Au coeur des ténèbres ( Joseph Conrad – L’Imaginaire Gallimard)

Apocalypse Now a été mon film pré­fé­ré de tous les temps (quand Appollo dans son obses­sion des clas­se­ments les plus impro­bables me deman­dait mes 10 films pré­fé­rés, il était en tête). Maintenant je suis un peu trop vieux pour m’amuser à de tels enfan­tillages mais ça reste pro­ba­ble­ment une influence sou­ter­raine majeure. Lire donc le chef d’oeuvre de Conrad qui avait ins­pi­ré le film me stres­sait légè­re­ment et j’avais repous­sé ce moment le plus pos­sible. Première sur­prise, le roman est tout court et donc vite lu (par rap­port à la ver­sion Redux du film de Coppola), seconde sur­prise, le film est rela­ti­ve­ment fidèle.

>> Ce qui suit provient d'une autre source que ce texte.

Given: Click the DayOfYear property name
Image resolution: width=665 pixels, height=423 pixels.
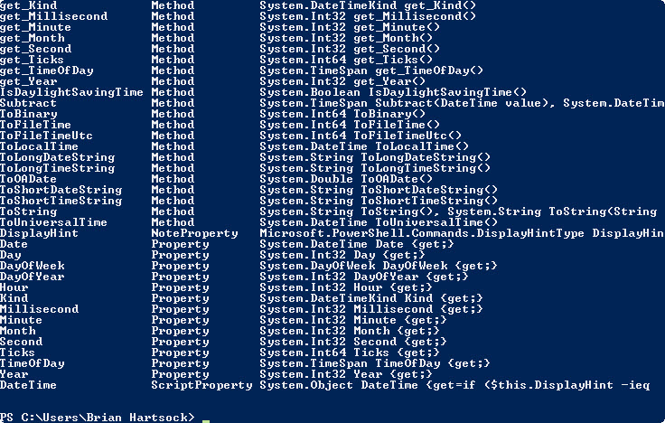Looking at the screenshot, I should click(x=33, y=277).
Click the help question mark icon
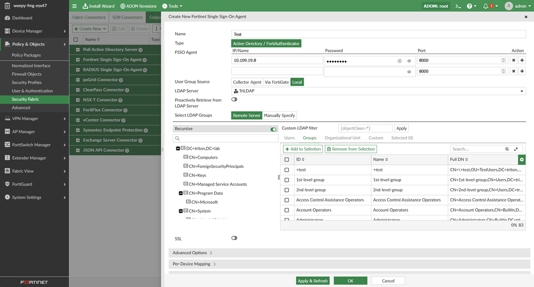534x287 pixels. (470, 6)
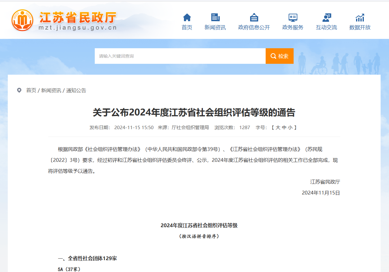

Voilà donc Marlowe, marin en quête d’exotisme, remon­tant le fleuve en direc­tion de Kurtz le génie fou furieux. L’écriture m’a fait pen­ser à L’Étranger de Camus (une phrase éton­nante de ma part mais comme elle fait jolie, je la laisse en espé­rant qu’on ne me demande pas de déve­lop­per): Marlowe ne com­prend rien aux gens qui l’entourent. D’ailleurs, il n’y a pas de vrais dia­logues mais des gro­gne­ments, des sou­pirs, des frag­ments incom­pré­hen­sibles ou étouf­fés. C’est comme une quête de sens et de lumière dans un uni­vers d’ombres et d’obscurité. Bon, bref, un grand roman suin­tant d’humidité, de folie humaine, une lec­ture indis­pen­sable aux fans du film et aux autres pro­ba­ble­ment.